Three Different Articles on the War Between Israel and Hamas
I thought I'd share these with you
I collect A LOT of articles, essays, opinion pieces, etc. over the course of each week, and many of these get filed away for future use. Some just get filed away and collect digital dust. Some of these are used as research or references for my writing. Many others go into the weekly SCR. Others don’t fit anywhere but are still worthy of sharing anyway, just like the following three that I am sharing with you today.
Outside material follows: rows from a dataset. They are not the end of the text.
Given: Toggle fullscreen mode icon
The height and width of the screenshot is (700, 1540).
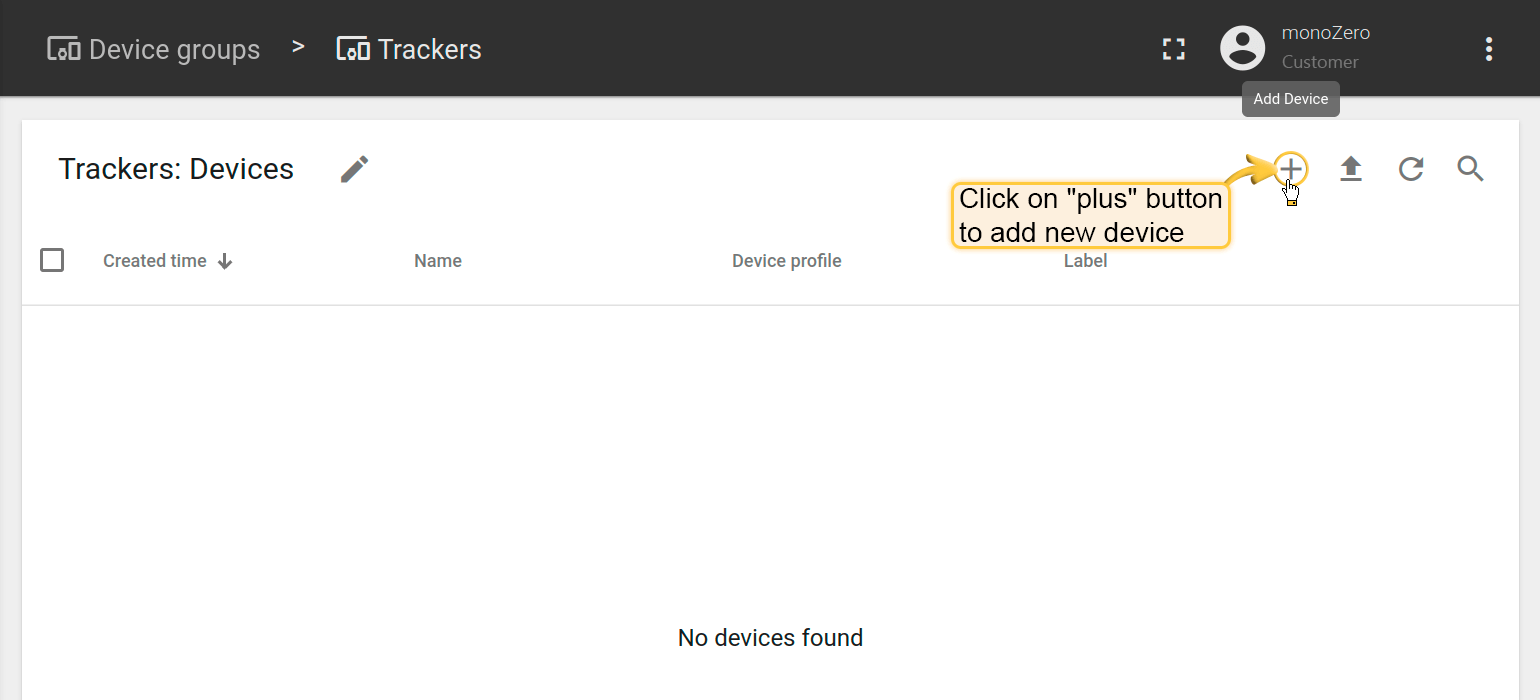Looking at the screenshot, I should point(1174,49).
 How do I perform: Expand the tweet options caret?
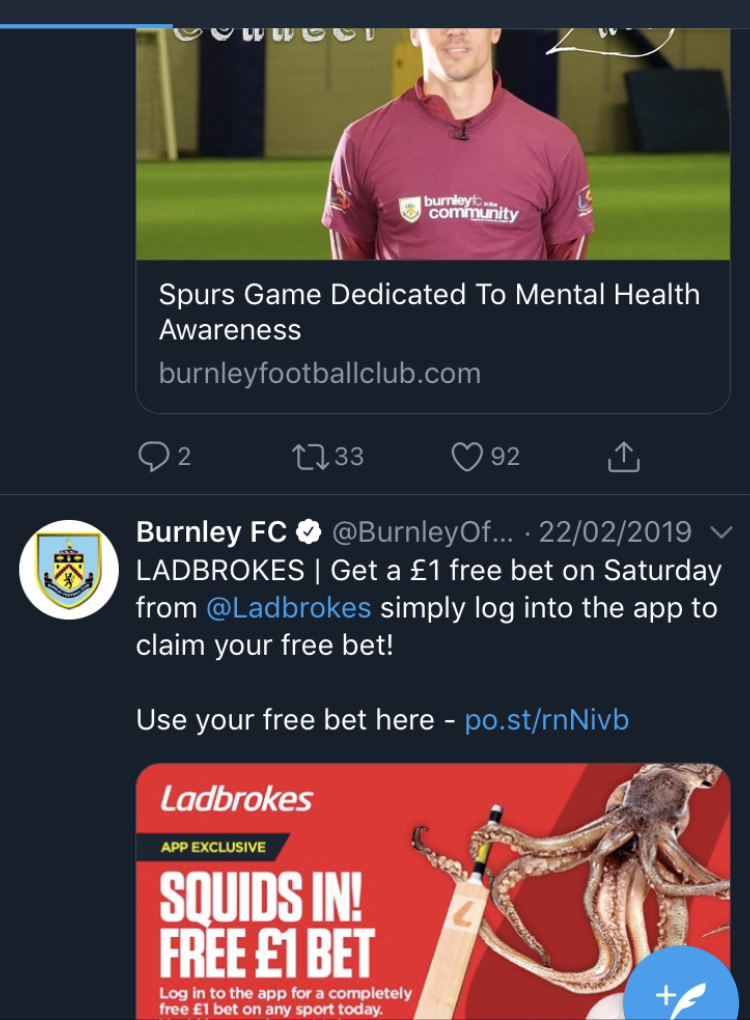click(x=720, y=531)
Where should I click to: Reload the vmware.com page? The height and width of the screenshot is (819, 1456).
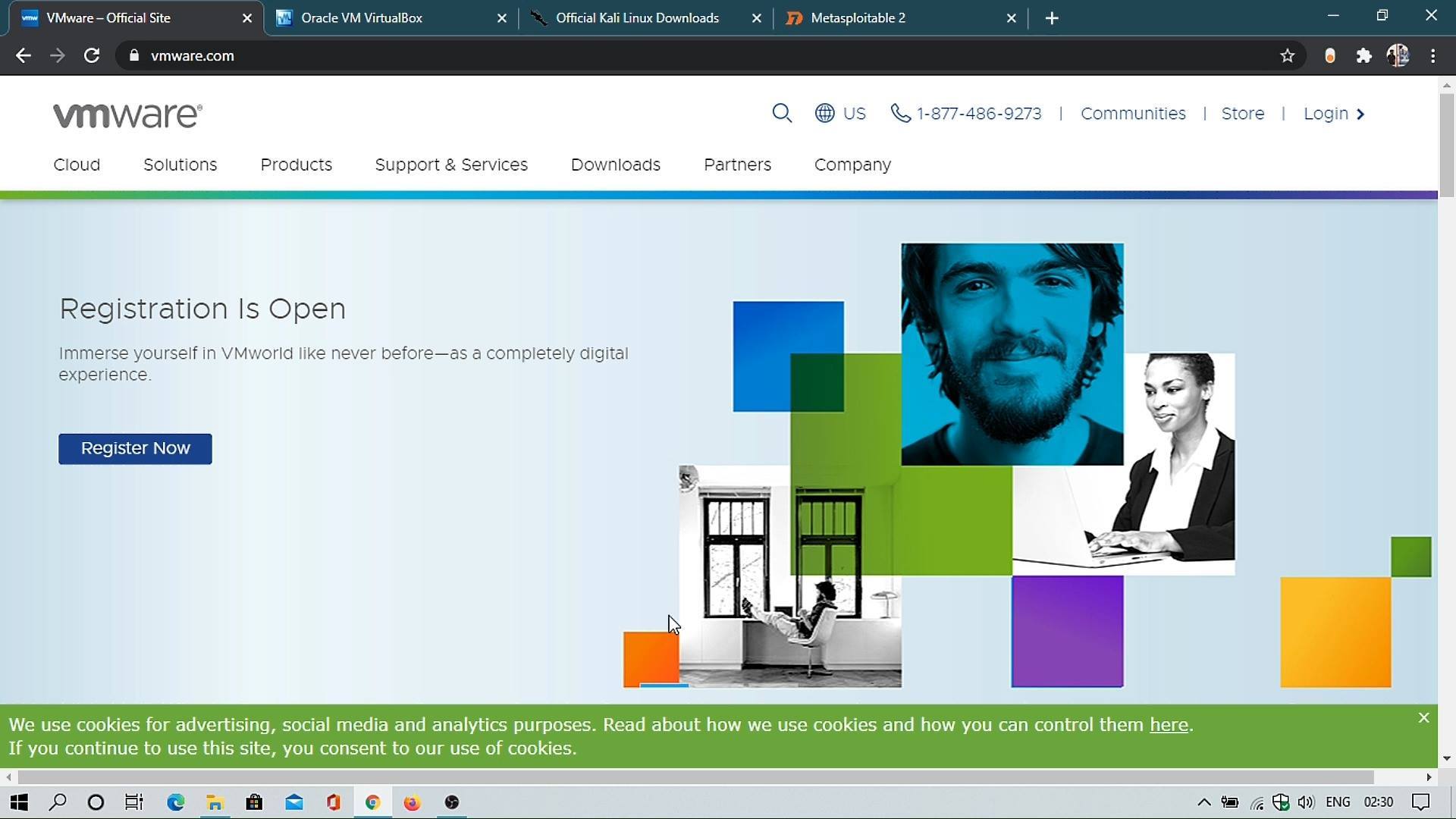tap(92, 55)
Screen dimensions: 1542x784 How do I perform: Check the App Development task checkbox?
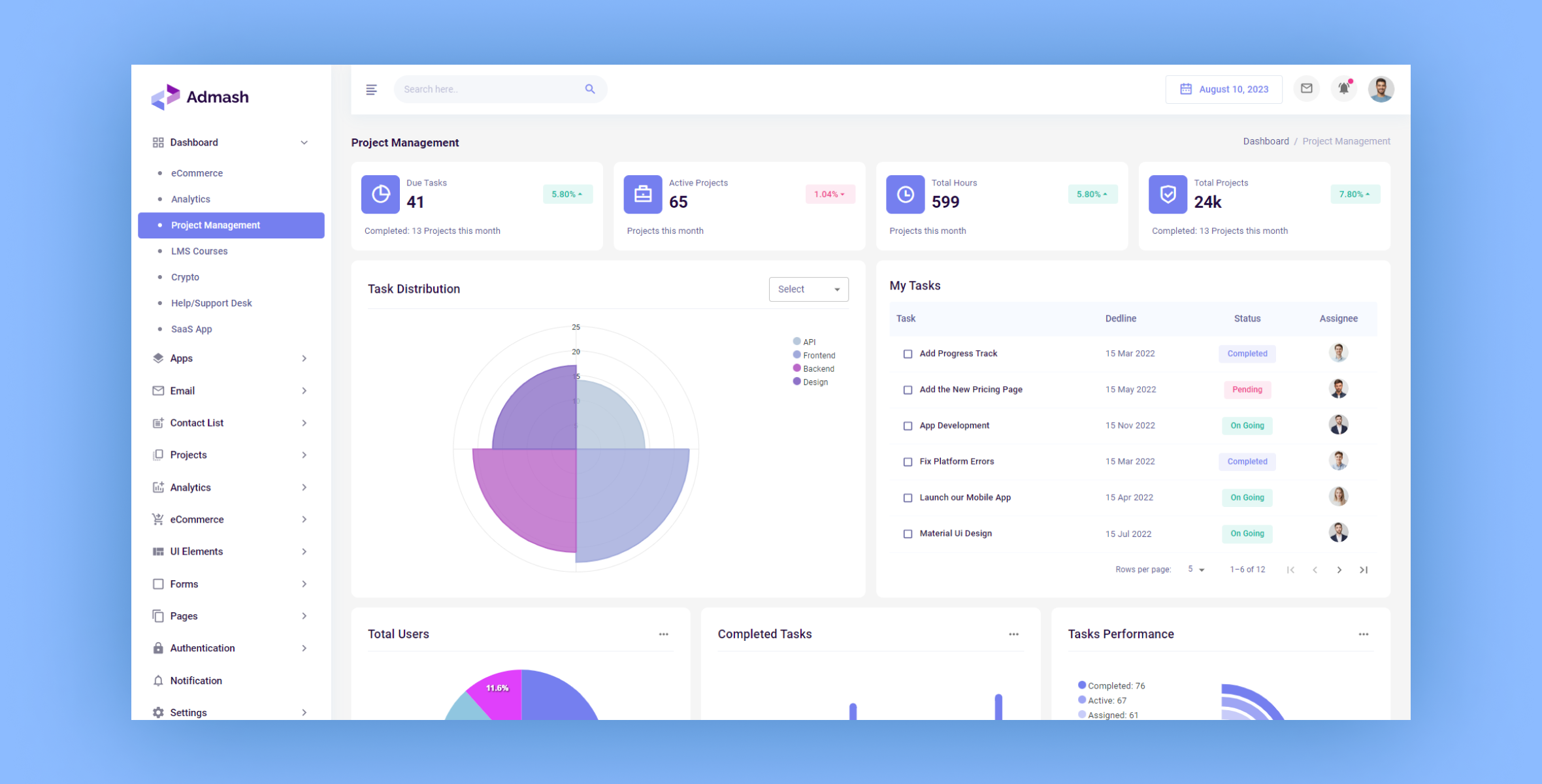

The first one is from OpenDemocracy and describes how South Africa’s case against Israel at the International Court of Justice (ICJ) is a ‘personal one’. This serves to balance the article on this very same issue that I shared in the most recent SCR, as that one came from an Israeli.
For South Africa, defending Palestine is personal
When lawyers and government officials who had represented South Africa in its dispute against Israel at the International Court of Justice (ICJ) returned to Johannesburg’s OR Tambo Airport on Sunday 14 January, they received a welcome usually reserved for world champions or Olympians.
People waving Palestinian and South African flags filled the airport’s international arrivals hall. The call and response of Amandla! Awethu! (Power! To the People!) rang out.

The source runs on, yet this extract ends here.